Hence, liberals claim, we need an evolving constitution that, as President Obama writes in “The Audacity of Hope,” “is not a static but rather a living document, and must be read in the context of an ever-changing world.” But as legal analyst Ed Whelan has noted, the “living document” argument is a straw man. Of course justices must read the document in the context of an ever-changing world. What else could they do? Ask plaintiffs to wear period garb, talk in 18th century lingo and only bring cases involving paper money and runaway slaves?
The issue is not whether the world is ever-changing, but whether judges should treat the Constitution as ever-changing to meet their own agendas and desires, often over the lawfully expressed preferences of voters, legislators and the founders.
Still, if the Constitution is unclear or inadequate, what’s a strict constructionist to do? Propose changes, and you’re dubbed a hypocrite and a radical for wanting to “tinker with the genius of our constitutional design,” or else you’re guilty of hypocritical conservative judicial activism.
The relevant fact is that central to the genius of the constitution’s design are the mechanisms to change it. That process is arduous, requiring long and deliberate debates at the national and state levels. (In over two centuries, thousands of amendments have been proposed, 33 have been approved by Congress and only 27 have been ratified by the states. That’s not tinkering, that’s craftsmanship.)
When discussing the Constitution on college campuses, students and even professors will object that without a “living constitution” blacks would still be slaves and women wouldn’t be allowed to vote. Nonsense.

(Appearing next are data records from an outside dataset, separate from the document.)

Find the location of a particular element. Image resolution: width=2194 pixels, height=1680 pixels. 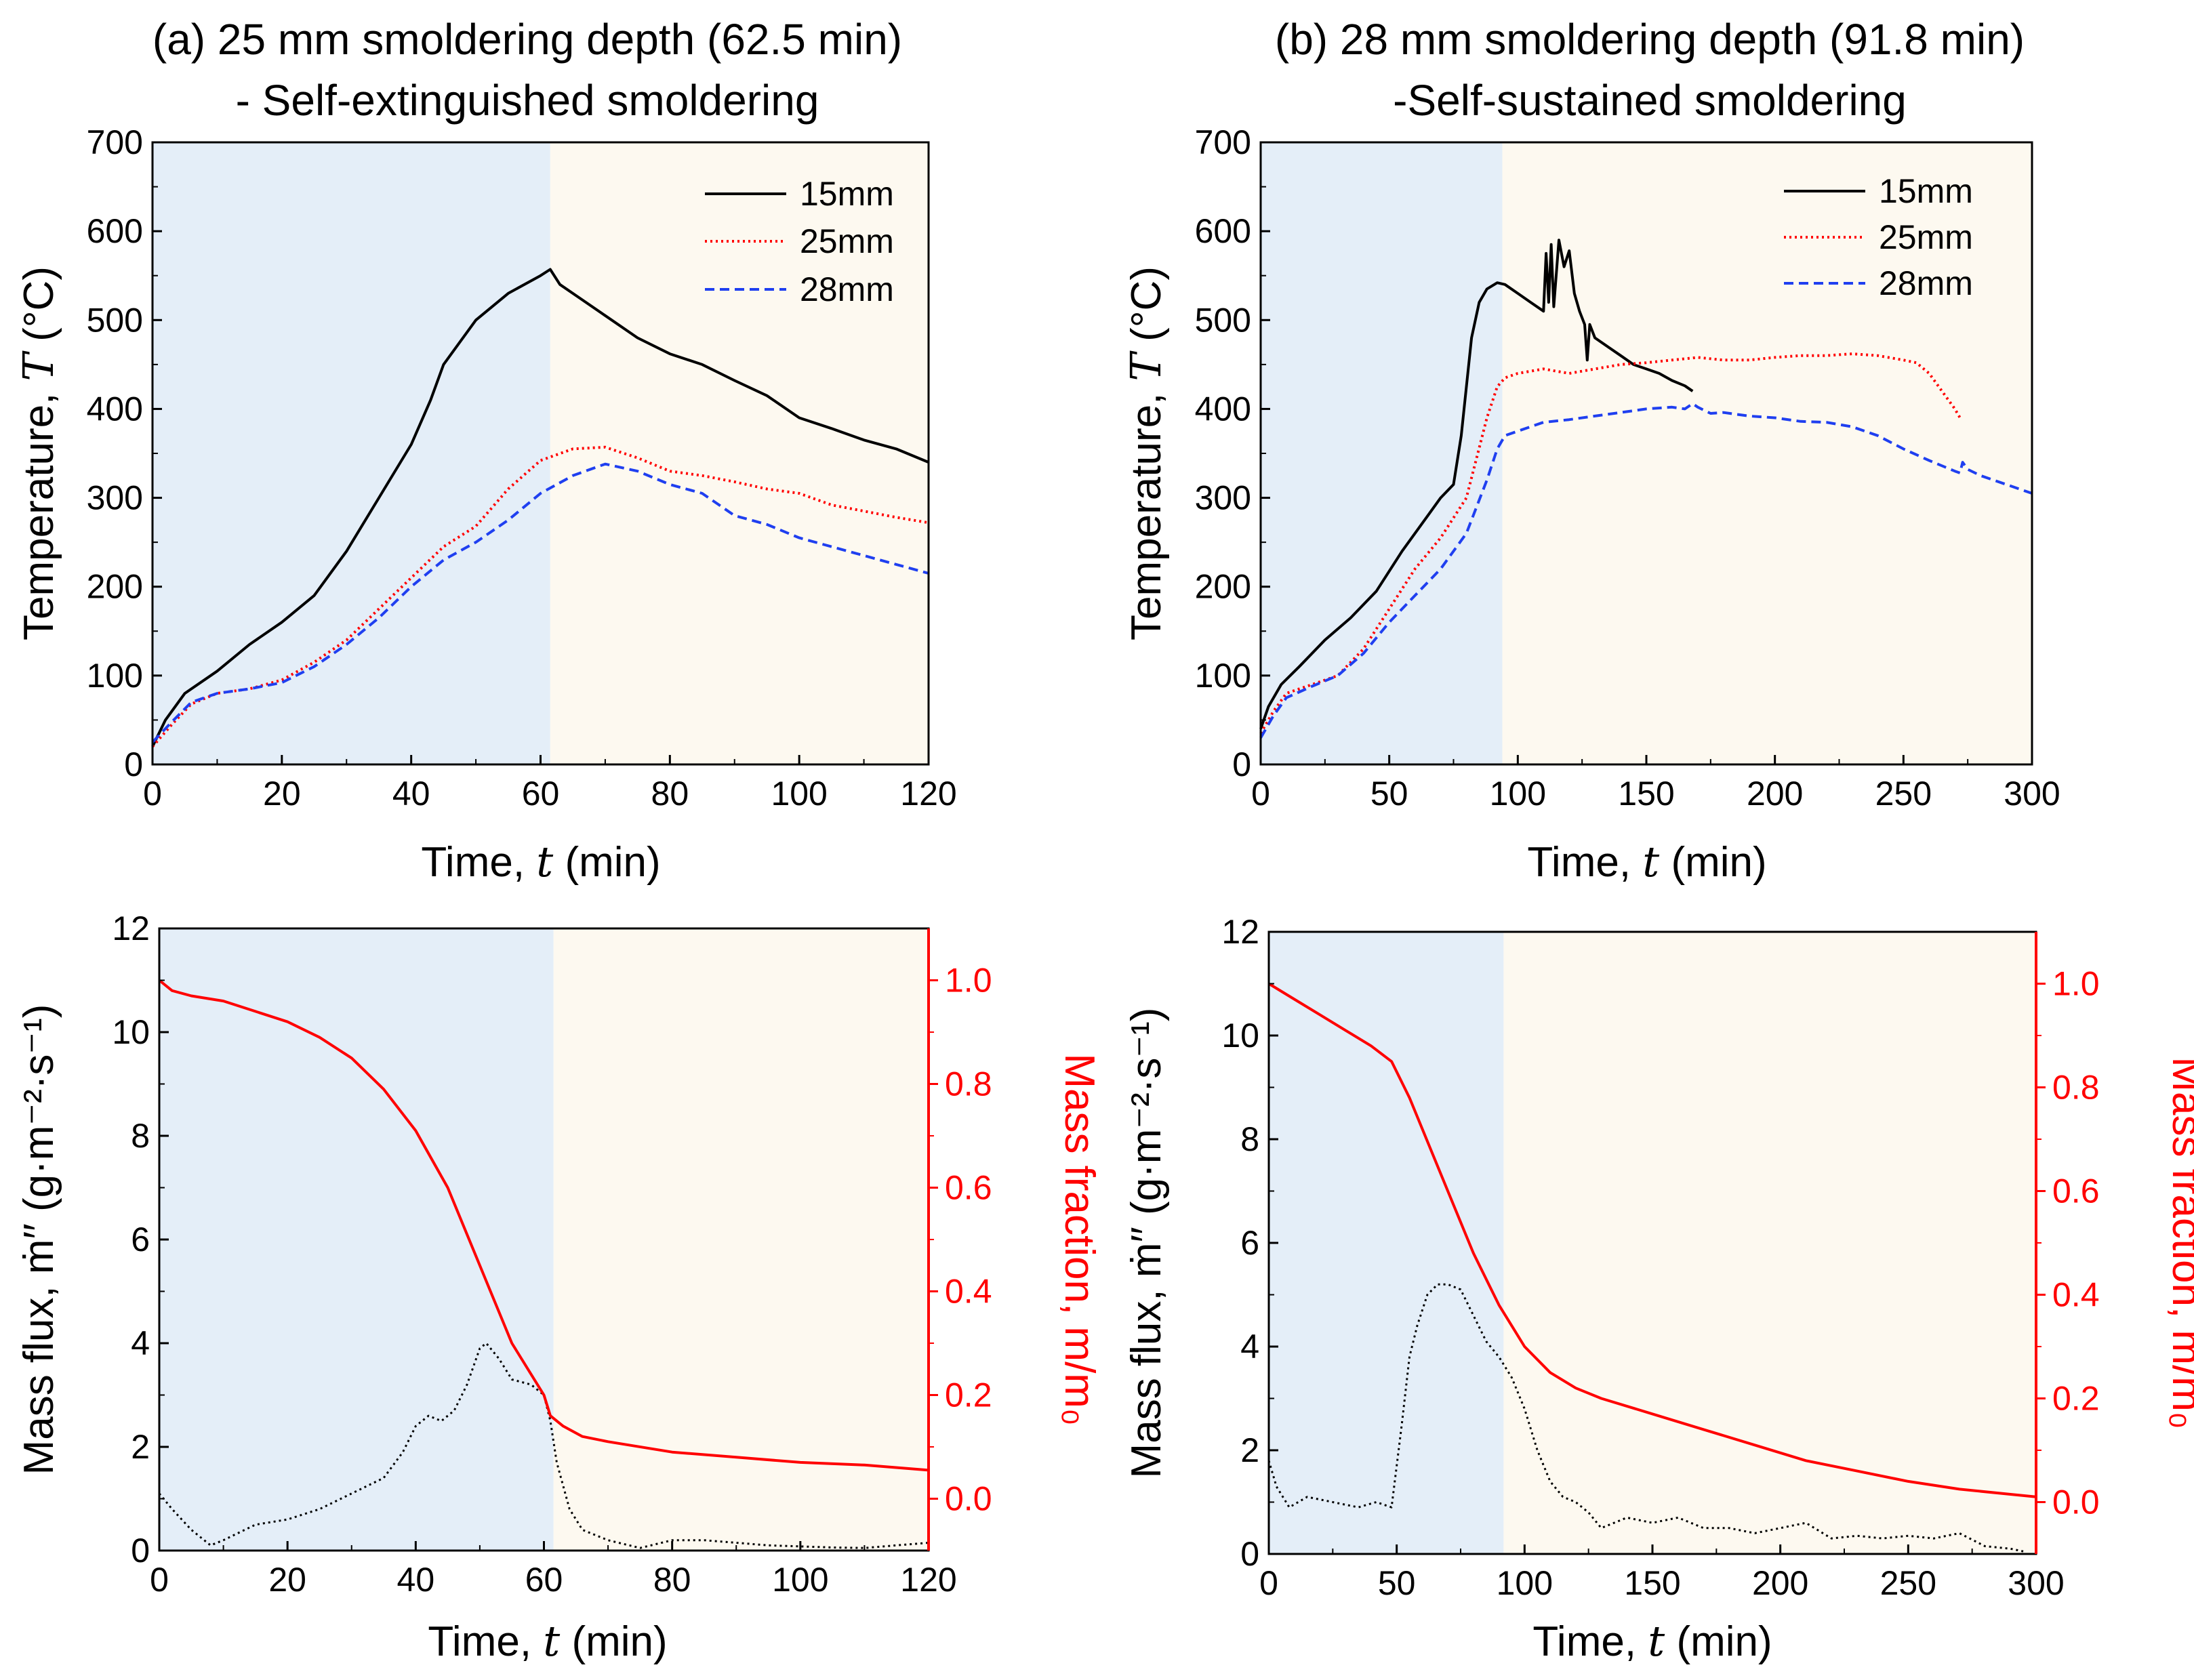

y-ticks-left: 0 2 4 6 8 10 12 is located at coordinates (140, 1240).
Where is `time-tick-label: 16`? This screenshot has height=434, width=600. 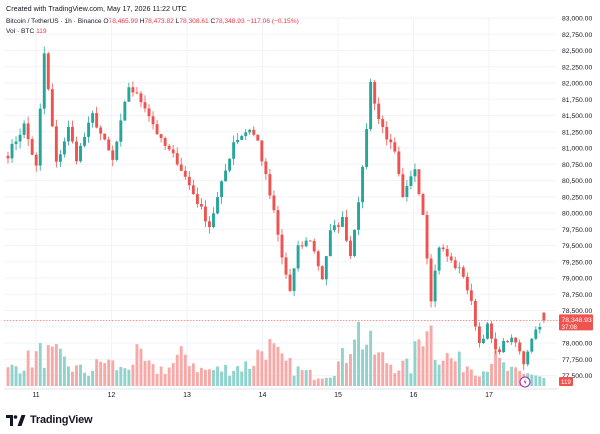 time-tick-label: 16 is located at coordinates (414, 396).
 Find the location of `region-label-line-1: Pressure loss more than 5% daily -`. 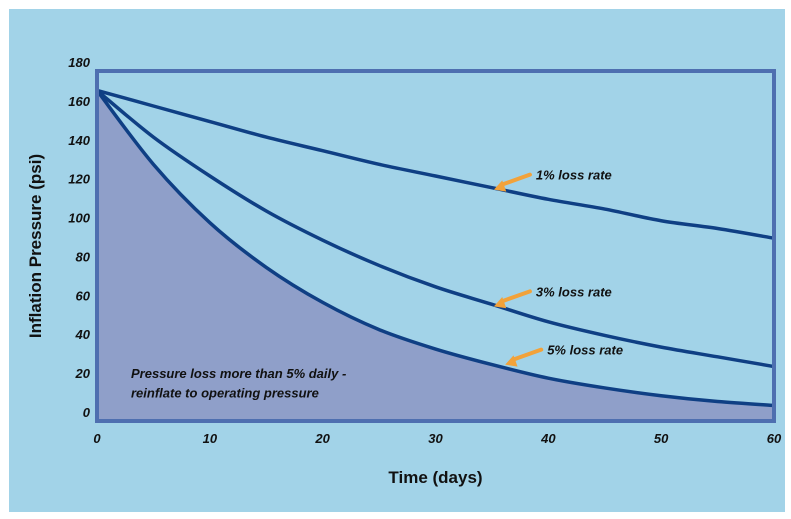

region-label-line-1: Pressure loss more than 5% daily - is located at coordinates (238, 374).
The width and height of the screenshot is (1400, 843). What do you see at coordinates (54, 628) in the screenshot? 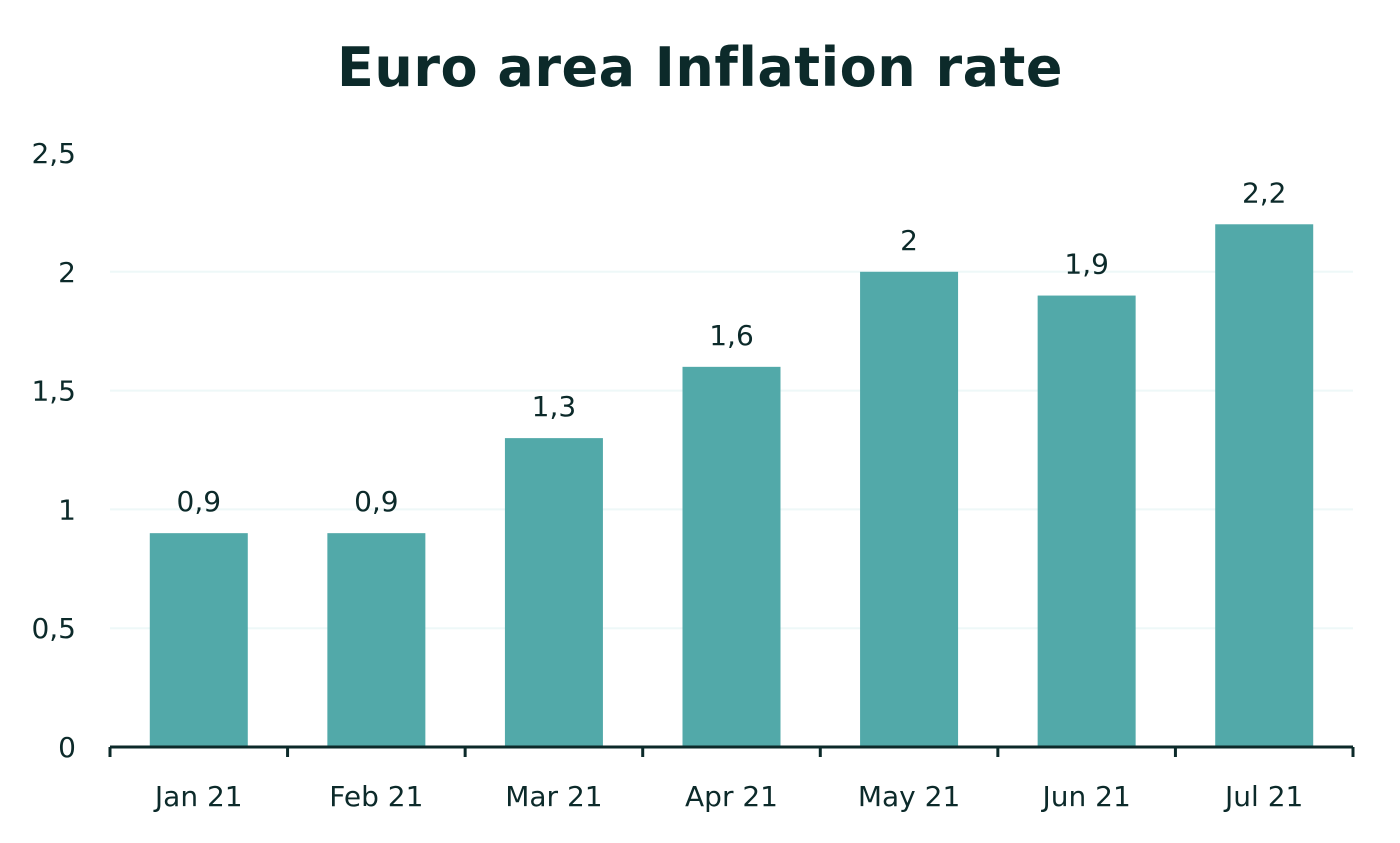
I see `y-tick-label: 0,5` at bounding box center [54, 628].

Those indispensable changes to the Constitution came not from judges reading new rights into the document but from Americans lawfully amending it.
From birthright citizenship and gay marriage to flag-burning and gun rights, I trust the American people to change the Constitution when necessary (after lengthy debate) more than I trust five out of nine unelected justices with lifetime tenure, hiding behind closed doors and away from TV cameras.
What are the opponents of “tinkering” afraid of? I suspect sullying the genius of the founders takes a distant backseat to their real fear: losing a fair fight.